**Action item**
Report only the number of lines in the following entries where the word "page" occurs.

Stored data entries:
-- Opening Marker --
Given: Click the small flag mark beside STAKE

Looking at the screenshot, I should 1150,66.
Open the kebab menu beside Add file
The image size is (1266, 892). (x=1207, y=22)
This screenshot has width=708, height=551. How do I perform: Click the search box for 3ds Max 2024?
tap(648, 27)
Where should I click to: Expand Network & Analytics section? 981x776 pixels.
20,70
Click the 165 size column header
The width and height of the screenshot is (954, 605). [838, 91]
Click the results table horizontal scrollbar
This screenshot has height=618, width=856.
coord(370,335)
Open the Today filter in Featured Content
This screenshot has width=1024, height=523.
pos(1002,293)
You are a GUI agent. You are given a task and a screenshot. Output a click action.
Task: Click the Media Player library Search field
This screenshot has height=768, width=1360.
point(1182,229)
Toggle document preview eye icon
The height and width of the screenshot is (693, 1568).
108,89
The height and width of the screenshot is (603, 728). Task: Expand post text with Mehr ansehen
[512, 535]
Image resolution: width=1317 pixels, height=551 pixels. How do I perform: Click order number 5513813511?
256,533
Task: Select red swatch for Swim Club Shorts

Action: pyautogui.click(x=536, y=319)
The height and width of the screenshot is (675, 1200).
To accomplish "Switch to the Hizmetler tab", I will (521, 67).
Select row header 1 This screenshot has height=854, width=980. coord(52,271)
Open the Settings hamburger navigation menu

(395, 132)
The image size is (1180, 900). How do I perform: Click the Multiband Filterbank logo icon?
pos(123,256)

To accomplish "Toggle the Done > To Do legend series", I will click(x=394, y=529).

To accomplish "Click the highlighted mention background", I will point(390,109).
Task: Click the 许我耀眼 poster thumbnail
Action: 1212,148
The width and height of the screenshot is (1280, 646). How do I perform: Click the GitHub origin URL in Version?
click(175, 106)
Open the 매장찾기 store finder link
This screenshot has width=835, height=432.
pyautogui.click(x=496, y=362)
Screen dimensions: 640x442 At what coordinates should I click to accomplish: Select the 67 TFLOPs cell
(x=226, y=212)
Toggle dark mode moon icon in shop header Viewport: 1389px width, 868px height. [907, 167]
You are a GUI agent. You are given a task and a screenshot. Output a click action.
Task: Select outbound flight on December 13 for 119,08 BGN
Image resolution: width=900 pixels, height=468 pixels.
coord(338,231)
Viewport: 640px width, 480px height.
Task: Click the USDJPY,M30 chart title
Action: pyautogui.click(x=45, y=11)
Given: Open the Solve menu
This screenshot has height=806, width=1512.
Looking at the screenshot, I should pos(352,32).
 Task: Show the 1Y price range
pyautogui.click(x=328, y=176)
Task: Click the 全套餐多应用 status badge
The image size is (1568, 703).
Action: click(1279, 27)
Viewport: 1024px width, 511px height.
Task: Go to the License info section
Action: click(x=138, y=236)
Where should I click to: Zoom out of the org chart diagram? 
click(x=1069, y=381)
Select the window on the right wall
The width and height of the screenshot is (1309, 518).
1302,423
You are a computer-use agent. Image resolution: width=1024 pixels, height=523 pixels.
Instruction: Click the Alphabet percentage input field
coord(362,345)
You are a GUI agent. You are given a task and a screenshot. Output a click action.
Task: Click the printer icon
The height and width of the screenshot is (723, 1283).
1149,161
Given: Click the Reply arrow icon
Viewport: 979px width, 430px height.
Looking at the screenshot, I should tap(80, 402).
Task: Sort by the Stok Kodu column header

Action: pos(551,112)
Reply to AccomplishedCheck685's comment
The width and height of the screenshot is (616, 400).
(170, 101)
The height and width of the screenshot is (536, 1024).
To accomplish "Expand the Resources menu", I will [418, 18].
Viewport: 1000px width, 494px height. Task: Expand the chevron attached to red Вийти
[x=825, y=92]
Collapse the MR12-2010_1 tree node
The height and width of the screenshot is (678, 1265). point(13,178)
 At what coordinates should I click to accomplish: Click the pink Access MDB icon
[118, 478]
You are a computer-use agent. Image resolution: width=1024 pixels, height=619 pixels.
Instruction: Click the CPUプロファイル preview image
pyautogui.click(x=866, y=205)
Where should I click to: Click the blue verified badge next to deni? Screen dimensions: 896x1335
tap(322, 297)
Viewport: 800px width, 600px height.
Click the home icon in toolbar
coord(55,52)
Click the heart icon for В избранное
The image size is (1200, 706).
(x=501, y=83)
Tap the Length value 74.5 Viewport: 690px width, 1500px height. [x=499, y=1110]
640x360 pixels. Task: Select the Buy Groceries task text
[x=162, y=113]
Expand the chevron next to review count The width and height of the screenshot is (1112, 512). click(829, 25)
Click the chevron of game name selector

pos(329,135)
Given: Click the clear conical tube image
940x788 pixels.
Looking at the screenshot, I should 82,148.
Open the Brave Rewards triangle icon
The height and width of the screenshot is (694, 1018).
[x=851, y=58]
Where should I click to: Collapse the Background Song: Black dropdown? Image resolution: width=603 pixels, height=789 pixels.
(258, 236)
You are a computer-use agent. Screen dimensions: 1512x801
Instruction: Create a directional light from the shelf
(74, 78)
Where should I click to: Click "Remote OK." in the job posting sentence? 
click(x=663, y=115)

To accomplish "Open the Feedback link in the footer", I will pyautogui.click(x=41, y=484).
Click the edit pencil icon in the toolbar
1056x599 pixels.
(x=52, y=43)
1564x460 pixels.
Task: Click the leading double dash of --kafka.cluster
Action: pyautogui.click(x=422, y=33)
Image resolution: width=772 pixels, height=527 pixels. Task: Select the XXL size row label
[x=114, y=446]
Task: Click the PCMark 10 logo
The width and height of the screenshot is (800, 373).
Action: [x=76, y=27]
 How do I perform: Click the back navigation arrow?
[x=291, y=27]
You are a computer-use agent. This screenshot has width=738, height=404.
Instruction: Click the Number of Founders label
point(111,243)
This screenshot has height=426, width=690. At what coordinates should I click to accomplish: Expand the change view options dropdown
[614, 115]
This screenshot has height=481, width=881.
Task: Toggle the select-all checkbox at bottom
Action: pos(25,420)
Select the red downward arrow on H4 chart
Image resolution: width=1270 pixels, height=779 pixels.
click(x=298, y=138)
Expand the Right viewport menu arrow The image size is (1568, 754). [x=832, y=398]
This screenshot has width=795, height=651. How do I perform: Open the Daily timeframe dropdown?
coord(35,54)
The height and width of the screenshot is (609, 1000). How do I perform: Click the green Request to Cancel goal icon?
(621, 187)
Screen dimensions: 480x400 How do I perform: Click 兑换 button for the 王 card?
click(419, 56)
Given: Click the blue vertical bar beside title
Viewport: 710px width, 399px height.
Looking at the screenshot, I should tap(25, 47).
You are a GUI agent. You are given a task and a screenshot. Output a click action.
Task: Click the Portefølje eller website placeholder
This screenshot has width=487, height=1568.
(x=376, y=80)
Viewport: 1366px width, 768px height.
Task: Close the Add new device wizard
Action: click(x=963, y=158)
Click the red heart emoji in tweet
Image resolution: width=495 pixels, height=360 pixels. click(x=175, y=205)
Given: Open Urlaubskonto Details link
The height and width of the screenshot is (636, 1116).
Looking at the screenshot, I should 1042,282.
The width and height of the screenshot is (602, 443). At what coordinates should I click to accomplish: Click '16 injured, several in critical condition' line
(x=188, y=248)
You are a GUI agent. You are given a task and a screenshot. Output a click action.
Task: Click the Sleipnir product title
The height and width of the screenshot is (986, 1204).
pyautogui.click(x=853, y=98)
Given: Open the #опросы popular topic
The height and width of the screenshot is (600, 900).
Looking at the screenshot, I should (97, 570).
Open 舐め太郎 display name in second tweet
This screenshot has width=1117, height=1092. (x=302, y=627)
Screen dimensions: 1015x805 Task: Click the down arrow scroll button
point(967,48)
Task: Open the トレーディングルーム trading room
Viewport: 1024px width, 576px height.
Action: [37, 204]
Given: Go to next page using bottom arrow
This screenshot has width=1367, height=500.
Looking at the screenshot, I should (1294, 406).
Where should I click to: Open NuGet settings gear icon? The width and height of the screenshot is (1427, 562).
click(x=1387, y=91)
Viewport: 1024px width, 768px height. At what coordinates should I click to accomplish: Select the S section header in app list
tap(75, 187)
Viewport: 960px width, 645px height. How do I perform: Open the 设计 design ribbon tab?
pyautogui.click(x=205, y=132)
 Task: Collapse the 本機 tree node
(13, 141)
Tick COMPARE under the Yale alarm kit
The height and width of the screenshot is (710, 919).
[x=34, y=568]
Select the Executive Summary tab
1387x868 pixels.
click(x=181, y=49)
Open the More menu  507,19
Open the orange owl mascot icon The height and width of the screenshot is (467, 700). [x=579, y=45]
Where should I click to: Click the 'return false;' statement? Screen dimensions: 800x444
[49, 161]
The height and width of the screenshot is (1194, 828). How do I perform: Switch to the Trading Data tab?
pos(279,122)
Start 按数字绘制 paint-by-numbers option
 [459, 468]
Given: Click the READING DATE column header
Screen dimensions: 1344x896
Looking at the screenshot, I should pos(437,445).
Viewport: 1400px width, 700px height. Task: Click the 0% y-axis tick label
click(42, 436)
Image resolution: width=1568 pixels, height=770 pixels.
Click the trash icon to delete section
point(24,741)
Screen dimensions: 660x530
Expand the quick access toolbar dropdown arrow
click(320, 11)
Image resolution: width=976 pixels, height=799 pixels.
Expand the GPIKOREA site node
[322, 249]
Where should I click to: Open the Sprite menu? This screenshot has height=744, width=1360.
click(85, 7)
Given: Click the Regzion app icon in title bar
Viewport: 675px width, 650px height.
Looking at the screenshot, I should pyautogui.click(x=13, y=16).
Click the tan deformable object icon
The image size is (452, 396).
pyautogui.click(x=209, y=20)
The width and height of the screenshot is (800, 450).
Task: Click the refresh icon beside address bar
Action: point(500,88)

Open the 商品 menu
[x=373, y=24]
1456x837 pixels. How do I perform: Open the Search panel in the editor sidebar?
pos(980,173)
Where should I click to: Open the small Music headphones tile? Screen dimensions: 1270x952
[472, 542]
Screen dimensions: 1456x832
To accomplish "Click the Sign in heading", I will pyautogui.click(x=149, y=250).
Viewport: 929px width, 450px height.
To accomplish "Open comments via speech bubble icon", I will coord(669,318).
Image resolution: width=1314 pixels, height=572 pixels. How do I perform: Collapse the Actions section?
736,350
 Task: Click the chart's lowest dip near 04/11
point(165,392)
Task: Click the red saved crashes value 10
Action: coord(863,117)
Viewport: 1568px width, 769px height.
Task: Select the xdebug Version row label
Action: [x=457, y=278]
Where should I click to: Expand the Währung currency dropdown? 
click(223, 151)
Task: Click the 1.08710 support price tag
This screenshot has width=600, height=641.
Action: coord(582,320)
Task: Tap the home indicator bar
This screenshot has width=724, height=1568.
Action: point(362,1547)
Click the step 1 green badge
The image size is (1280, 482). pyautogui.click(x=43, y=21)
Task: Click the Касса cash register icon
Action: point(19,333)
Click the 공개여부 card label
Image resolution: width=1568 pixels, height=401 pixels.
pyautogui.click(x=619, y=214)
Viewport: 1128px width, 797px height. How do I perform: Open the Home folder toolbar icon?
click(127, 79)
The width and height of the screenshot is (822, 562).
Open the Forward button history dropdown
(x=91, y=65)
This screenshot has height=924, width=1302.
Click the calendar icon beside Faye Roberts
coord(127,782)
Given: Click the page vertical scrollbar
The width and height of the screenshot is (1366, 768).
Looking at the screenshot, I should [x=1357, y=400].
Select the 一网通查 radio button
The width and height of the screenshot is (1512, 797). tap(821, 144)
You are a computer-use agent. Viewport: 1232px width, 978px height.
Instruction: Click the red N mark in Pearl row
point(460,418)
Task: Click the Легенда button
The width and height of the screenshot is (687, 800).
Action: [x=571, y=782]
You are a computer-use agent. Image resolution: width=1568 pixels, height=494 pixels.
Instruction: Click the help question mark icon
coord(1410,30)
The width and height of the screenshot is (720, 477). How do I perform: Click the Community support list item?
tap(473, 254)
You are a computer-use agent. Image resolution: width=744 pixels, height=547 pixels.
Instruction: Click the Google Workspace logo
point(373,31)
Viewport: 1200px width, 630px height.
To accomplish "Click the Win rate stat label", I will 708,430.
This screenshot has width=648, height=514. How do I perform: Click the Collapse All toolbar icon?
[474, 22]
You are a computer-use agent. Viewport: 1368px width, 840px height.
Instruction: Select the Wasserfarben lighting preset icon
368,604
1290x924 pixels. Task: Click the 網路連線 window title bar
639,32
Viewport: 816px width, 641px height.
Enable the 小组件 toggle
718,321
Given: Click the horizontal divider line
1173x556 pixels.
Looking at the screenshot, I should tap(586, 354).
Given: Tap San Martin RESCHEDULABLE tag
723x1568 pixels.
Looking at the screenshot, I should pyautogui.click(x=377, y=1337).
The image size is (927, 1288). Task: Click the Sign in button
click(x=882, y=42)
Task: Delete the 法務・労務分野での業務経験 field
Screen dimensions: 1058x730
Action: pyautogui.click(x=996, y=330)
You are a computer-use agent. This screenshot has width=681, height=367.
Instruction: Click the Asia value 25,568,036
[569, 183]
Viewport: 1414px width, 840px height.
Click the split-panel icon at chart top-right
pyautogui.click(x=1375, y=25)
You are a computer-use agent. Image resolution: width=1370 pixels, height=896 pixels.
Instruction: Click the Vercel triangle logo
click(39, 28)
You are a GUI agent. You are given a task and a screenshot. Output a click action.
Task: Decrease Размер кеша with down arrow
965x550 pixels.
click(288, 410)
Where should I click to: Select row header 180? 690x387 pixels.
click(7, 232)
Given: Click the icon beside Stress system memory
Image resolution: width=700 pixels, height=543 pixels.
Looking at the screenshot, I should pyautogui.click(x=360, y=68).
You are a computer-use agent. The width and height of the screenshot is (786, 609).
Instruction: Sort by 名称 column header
-- Closing Marker --
**Answer to this problem**
2